In review: ‘Pan’ — ‘Peter Pan’ retelling ‘will leave viewers scratching their heads’

Home Culture In review: ‘Pan’ — ‘Peter Pan’ retelling ‘will leave viewers scratching their heads’

Joe Wright’s “Pan” is a bombastic blend of borrowed ideas, superfluous pop culture references, and colorful interpretations that never cohere. There are plenty of good ideas on display, but most of them fail because they pop in and out of the film with no development or sense of importance. And it doesn’t help that most of those ideas find better execution in other films.

“Pan” tries to rethink the Peter Pan narrative, but ends up overcomplicating it. Without reason, writer Jason Fuchs pushes the setting of the Peter Pan narrative out of the early 20th century and into the World War II era. During the London Blitz, a flying pirate ship from Neverland swoops out of the sky and snatches an orphanage full of boys, including 12-year-old Pan, played by first-time actor Levi Miller. The pirates, led by Hugh Jackman’s maniacal Blackbeard, toss Pan in a pixie dust mine where he meets the future Captain Hook (Garrett Hedlund), now with two hands. They escape Blackbeard with the help of Indian princess Tiger Lily (Rooney Mara), who informs them of a prophecy in which Pan becomes a sort of superhero. The prophecy is Fuchs’ attempt to establish narrative progression, but cheeky allusions to the source material distract the plot.
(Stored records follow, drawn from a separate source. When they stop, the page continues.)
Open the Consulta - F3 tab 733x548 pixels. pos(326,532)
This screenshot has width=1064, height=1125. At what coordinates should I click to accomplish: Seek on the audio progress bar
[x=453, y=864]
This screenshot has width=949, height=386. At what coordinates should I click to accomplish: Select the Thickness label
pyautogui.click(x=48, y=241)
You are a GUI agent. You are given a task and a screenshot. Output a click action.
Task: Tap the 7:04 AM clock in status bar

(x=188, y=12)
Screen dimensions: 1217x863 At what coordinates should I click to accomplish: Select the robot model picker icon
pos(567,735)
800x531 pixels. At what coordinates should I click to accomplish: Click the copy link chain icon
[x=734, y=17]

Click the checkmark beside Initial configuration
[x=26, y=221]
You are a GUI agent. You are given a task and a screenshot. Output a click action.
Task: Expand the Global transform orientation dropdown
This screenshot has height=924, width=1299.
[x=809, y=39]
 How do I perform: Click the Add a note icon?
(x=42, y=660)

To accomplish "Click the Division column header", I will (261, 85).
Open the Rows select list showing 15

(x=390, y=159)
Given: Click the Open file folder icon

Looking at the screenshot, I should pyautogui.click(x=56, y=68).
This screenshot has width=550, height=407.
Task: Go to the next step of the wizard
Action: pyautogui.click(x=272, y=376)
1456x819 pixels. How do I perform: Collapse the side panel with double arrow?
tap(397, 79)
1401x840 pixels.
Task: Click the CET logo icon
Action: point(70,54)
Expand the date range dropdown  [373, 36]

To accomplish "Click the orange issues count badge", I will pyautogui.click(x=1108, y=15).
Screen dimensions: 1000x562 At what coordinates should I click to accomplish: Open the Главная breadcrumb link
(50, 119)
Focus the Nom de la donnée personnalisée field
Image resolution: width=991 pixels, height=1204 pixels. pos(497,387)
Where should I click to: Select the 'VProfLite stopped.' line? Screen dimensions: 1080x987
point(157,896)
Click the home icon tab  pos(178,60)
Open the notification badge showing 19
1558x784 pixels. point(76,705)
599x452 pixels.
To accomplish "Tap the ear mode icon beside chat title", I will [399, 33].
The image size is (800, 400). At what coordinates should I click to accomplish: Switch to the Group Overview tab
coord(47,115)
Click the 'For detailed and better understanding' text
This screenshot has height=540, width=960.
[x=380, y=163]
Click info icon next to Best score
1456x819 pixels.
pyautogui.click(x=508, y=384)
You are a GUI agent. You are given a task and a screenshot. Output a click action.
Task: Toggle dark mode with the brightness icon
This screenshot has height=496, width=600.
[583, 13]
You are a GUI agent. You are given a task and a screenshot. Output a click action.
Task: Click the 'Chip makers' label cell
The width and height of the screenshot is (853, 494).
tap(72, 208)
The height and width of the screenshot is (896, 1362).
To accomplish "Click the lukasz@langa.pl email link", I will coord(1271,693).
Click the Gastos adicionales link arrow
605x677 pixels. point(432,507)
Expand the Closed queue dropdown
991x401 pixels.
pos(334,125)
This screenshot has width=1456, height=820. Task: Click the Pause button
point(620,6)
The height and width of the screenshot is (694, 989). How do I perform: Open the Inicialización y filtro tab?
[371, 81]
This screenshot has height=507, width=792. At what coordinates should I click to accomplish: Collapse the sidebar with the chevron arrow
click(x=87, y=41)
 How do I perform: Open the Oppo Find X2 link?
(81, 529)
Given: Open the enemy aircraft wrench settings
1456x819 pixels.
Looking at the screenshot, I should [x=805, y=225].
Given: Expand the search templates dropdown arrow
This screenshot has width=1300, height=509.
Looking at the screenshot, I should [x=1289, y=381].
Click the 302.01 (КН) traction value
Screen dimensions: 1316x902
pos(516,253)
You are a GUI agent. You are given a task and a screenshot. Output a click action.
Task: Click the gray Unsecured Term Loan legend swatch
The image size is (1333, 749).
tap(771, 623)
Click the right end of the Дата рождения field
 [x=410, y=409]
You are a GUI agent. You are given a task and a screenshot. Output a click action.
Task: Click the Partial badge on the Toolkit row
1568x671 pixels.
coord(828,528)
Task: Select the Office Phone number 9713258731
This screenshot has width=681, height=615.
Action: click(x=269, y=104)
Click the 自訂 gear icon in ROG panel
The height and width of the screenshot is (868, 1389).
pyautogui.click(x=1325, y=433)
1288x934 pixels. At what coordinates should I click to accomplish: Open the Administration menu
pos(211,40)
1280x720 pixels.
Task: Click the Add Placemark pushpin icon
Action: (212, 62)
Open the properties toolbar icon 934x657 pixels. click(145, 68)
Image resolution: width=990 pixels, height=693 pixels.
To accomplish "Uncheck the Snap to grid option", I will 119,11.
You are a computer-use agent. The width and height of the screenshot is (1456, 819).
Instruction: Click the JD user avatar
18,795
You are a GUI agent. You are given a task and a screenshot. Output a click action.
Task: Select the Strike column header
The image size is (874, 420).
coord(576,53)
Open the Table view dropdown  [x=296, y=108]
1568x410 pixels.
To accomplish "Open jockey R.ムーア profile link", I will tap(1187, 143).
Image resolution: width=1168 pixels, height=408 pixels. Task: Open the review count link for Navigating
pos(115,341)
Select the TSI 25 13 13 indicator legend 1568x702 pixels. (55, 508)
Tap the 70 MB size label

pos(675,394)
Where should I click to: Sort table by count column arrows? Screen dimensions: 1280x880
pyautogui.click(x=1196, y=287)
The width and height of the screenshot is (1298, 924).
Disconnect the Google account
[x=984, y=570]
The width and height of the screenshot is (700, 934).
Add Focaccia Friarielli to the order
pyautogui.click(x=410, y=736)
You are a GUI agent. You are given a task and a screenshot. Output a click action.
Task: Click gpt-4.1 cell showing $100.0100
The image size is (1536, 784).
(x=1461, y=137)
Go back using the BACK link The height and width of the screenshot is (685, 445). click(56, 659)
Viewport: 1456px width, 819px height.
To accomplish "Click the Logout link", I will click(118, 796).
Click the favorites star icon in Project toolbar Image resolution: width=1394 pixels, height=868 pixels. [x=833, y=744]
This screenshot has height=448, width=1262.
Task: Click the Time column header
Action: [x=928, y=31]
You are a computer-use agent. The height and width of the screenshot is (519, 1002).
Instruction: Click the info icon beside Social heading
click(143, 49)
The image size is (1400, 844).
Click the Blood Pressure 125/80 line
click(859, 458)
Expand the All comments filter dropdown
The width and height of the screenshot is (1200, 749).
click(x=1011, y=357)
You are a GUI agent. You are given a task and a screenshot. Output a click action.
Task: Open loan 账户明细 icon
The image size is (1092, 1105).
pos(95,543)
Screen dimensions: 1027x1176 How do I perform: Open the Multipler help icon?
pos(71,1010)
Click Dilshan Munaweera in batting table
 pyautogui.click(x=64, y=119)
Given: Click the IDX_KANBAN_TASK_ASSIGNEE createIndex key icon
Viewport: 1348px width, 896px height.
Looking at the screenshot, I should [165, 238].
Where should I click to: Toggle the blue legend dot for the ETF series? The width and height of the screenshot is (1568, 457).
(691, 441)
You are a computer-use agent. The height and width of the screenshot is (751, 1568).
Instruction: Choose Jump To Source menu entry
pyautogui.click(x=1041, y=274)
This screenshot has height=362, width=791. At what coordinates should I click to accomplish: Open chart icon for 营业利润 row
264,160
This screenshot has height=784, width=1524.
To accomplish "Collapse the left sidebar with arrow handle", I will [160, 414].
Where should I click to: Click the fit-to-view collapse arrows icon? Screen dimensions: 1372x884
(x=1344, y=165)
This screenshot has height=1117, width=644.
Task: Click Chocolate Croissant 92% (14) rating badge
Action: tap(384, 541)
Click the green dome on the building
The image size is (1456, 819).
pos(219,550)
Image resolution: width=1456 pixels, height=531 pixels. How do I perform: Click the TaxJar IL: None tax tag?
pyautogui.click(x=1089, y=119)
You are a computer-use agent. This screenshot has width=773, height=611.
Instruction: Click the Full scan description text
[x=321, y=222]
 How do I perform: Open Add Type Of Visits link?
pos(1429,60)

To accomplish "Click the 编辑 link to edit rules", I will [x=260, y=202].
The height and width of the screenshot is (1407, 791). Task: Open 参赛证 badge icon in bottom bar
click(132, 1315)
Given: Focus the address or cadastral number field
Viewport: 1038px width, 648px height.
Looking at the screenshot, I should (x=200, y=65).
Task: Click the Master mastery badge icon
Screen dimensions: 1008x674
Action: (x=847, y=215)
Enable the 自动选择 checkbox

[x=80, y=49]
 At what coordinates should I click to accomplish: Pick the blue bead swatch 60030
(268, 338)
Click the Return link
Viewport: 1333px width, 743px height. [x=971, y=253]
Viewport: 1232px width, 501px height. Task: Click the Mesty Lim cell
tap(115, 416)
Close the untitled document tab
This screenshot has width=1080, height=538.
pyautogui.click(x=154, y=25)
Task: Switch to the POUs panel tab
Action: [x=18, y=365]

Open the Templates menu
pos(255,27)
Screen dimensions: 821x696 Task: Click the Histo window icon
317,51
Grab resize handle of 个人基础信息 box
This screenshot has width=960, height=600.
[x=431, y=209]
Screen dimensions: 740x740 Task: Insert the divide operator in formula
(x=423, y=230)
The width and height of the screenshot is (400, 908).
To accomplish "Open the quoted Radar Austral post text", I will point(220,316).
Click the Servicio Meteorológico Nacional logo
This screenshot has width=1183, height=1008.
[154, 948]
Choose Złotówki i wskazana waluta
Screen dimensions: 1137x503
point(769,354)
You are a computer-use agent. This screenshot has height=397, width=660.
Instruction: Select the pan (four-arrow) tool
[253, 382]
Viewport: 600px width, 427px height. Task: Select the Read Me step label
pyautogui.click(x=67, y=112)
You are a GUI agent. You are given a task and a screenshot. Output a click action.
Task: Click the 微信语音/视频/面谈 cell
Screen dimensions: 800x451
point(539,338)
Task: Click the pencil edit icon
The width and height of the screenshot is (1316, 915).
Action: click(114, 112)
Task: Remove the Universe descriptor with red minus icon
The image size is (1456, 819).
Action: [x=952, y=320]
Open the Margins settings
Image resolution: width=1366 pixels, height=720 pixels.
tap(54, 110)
Wright repeatedly makes baffling directorial decisions that result in distracting and unnecessary scenes. As the flying frigate leaves Earth

with the orphans, Wright decides to toss in a superfluous (and tone-shifting) action sequence where British fighters fail to shoot down the escaping pirates. In the Neverland mine, the slaves chant punk rock lyrics from the Ramones’ “Blitzkrieg Bop” and Nirvana’s “Smells Like Teen Spirit.” And when Pan and Hook meet Tiger Lily, the Indians, for whatever reason, explode into puffs of color a la the Color Run when they die. None of this matters.

While many of the film’s scenes seem superfluous, others seem copied and pasted from other, more successful films. The mining sequence mimics George Miller’s “Mad Max: Fury Road” in its brown color palette and thematic dichotomy between Blackbeard and the plebeian miners. A later jungle setting evokes James Cameron’s “Avatar” when dragon-like birds attack Pan and Hook. And the final encounter between Pan and Blackbeard looks almost identical to any swordfight from Gore Verbinski’s “Pirates of the Caribbean” when the characters start dueling on the ship’s prow and swinging from sail ropes. All of these elements work better in other films, but they fall flat in “Pan” because none of them have primacy.

Nevertheless, “Pan” does succeed in its actors. For a debut performance, Miller grounds the film surprisingly well in Pan’s unremitting search for his mother. His search, in fact, is one of the only story elements consistent throughout the film. Mara stands out as the most nuanced character, sliding into Tiger Lily as easily as she does her more complex roles in “The Girl with the Dragon Tattoo” and “The Social Network.” Jackman characterizes Blackbeard through quick and exaggerated movements which work for a darkly comedic effect, but he becomes too much of a caricature by the end, even for a children’s movie. Hedlund gives the poorest performance as Hook, relying more on the character’s archetypal swashbuckling charm and wisecracks than on his own interpretation.

In short, “Pan” might have been a good film if it had settled on its own identity rather than borrowing from everywhere else. A few strong performances lend small amounts of consistency, but without visual substance, “Pan” will leave viewers scratching their heads to figure out what just happened and studio executives wondering why it didn’t sell.